Solomija, die aufgrund ihrer erotischen Ausstrahlung, Probleme hat, als Kindermädchen zu arbeiten, findet schließlich eine Stelle als Pflegerin bei Hanna Kopyryz, die ihre Lebensgeschichte Solomija erzählt und die in den Roman eingebettet ist. Hannas Leben ist bestimmt von der deutschen Besatzung der Ukraine im 2. Weltkrieg, dem Zerriebenwerden zwischen den Russen, den Partisanenkämpfern und den Besatzern. Obwohl sie ihr Leben gerafft wiedergibt, wird die Grausamkeit, mit der sie konfrontiert wurde, erfahrbar.
Ihr Sohn Stefan, inzwischen deutscher Staatsbürger, bietet Solomija die Ehe an, damit sie legal in Deutschland bleiben kann. Am Ende des Romans, der insgesamt nur einen Tag umfasst, reflektiert Chrystyna die verschiedenen Ehen, vor allem die ihrer Eltern oder des Paares, bei denen sie putzt, und denkt darüber nach, ob es Zeit sei, eine feste Bindung mit Eva einzugehen.
Sie zögert ihre Ankunft in ihr Zuhause hinaus, damit das Unfassbare - der Tod Solomijas nicht wahr wird - der erst auf der letzten Seite geklärt wird.

Bewertung
In der Ankündigung des Verlags steht: "Thelma und Louise in Berlin - frech, lebendig, überraschend."
Das trifft es meines Erachtens nicht, denn der Roman zeichnet sich gerade nicht durch actionreiche Handlung aus, sondern durch leise Töne, viele Reflexionen, Rückblicke und Gedanken Chrystynas zur Heimat, zum Fremdsein, zum eigenen Welt- und Selbstbild, das nicht so selbstbewusst wie Thelma oder Louise daherkommt.
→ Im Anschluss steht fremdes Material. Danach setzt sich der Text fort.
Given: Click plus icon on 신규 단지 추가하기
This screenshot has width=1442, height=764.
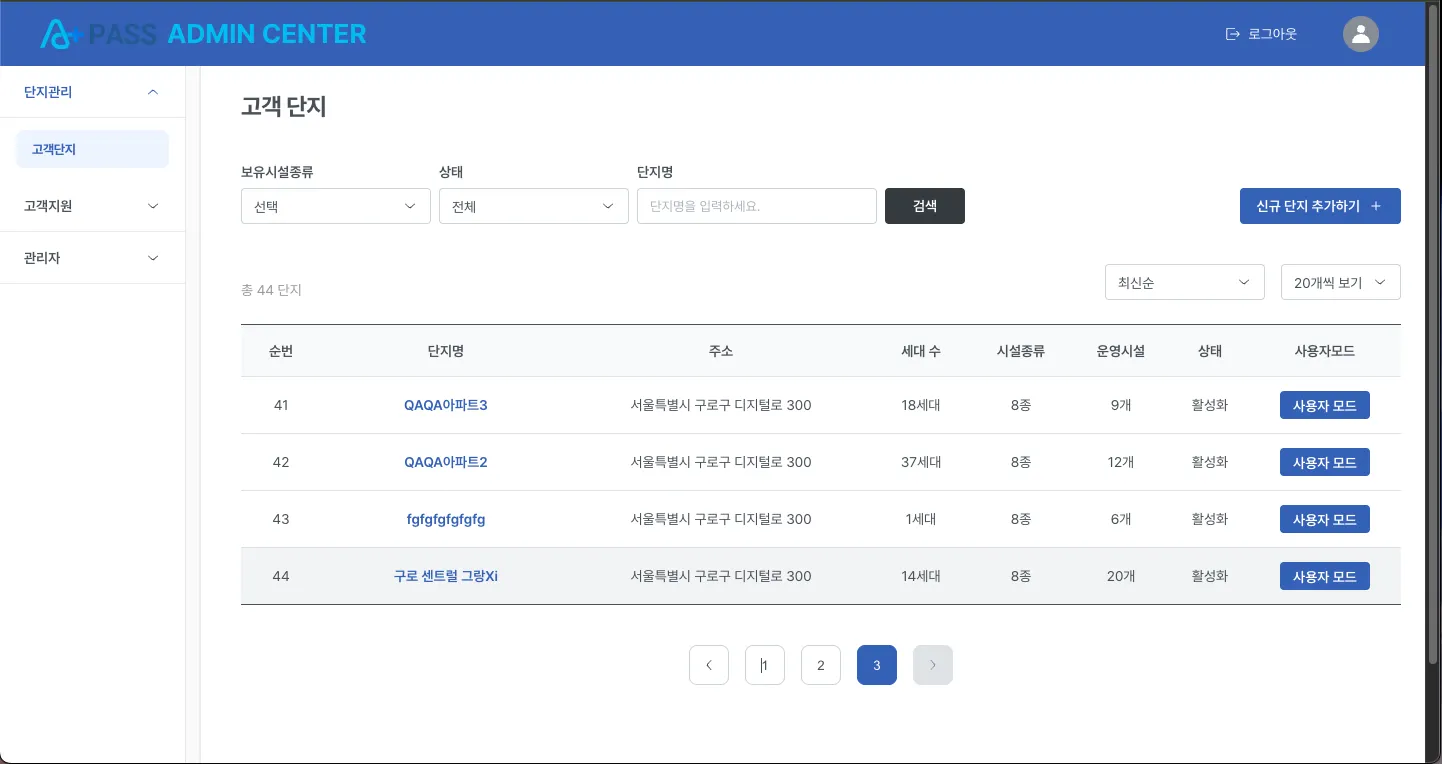Looking at the screenshot, I should [1376, 206].
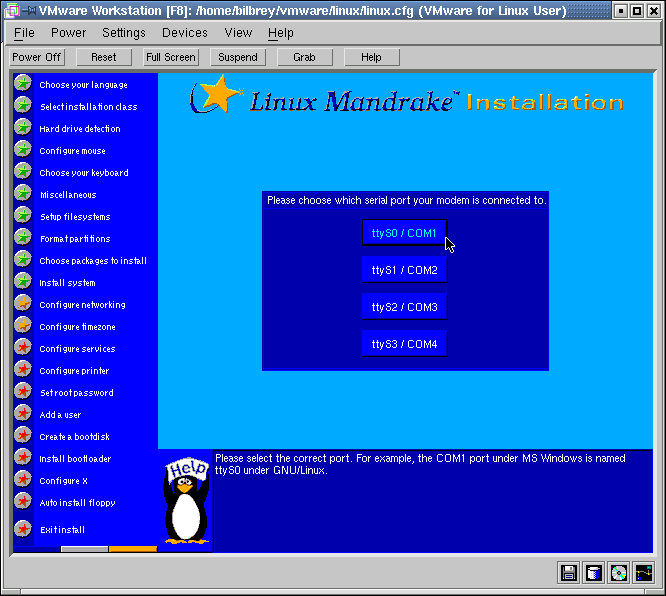Image resolution: width=666 pixels, height=596 pixels.
Task: Go to the Configure printer step
Action: [74, 371]
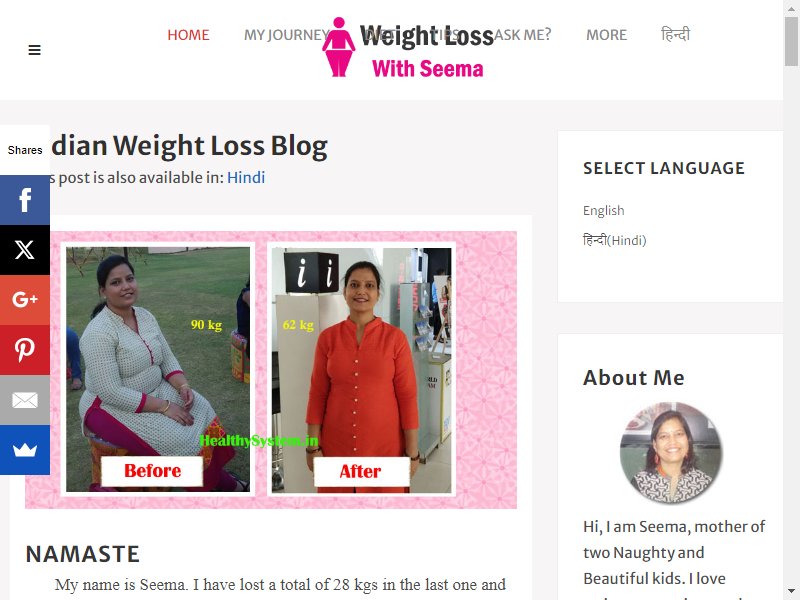The width and height of the screenshot is (800, 600).
Task: Click the Before and After weight loss image
Action: [x=271, y=370]
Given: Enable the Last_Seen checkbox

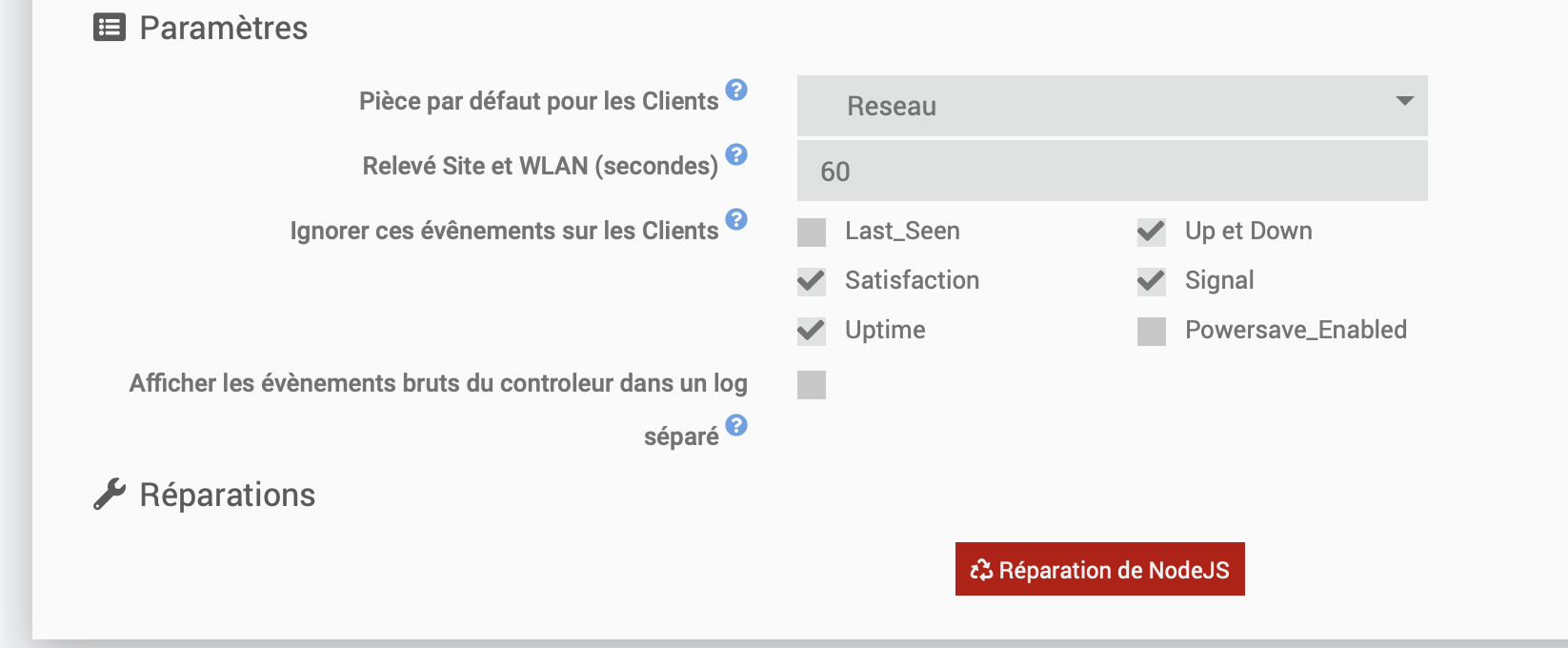Looking at the screenshot, I should click(x=812, y=233).
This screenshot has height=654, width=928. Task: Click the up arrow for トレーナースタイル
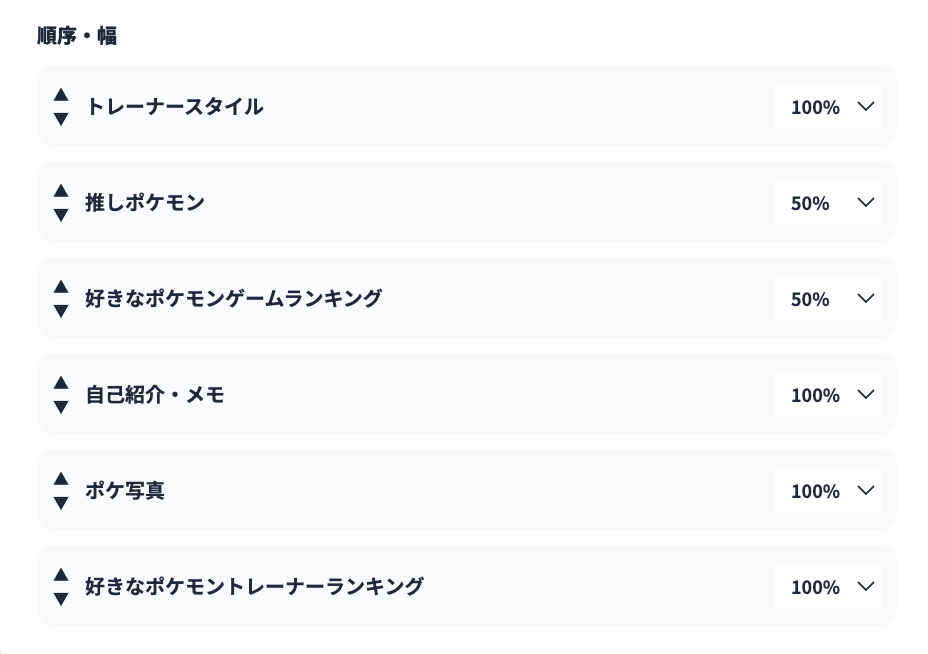point(61,94)
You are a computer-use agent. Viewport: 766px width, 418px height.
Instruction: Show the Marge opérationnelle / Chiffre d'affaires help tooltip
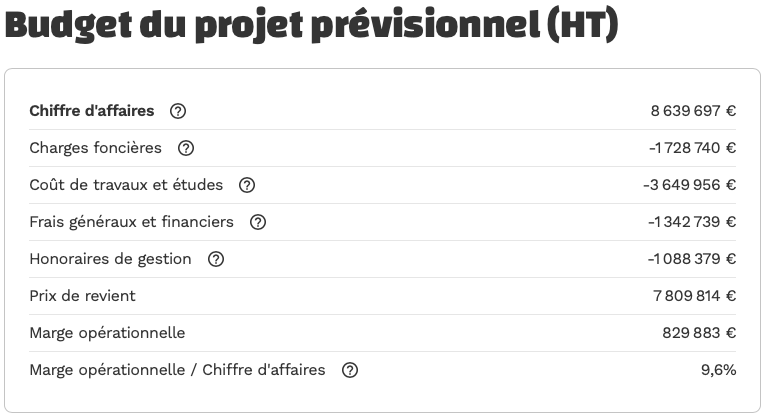[x=350, y=370]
Erzählt wird die Geschichte zweier Migrantinnen aus der Ukraine, wobei die Psyche der Figuren, auch derjenigen, denen sie begegnen - wie die Arbeitgeber Chrystynas, Eva oder Stefan - im Mittelpunkt stehen. Die den Roman beherrschende Frage ist, warum die Figuren so handeln, was hat sie zu dem gemacht, was sie heute sind und welche Rolle ihre Herkunft, ihre Kindheit, ihre Beziehungen dabei spielen - und nicht so sehr, das, was sie tun.
Das ist manchmal beim Lesen anstrengend und man kann nicht über die Seiten hinweg fliegen, da in ausführlichen Reflexionen der eigenen Lebensweg, das Seelenleben in der personalen Perspektive beleuchtet wird.
Der Roman zeigt aber auch die Schwierigkeiten in einem fremden Land heimisch zu werden - am Beispiel verschiedener Figuren wie Hanna, die erst im Alter nach Deutschland kommt und mit dieser Lebenswelt nicht zurecht kommt. Aber auch viele kleinere eingebettete Geschichten beleuchten immer wieder die Migrantensituation und die damit verbundenen Hürden. Ein Roman, der in die Zeit passt und dessen sympathische Protagonistin durch den Roman trägt.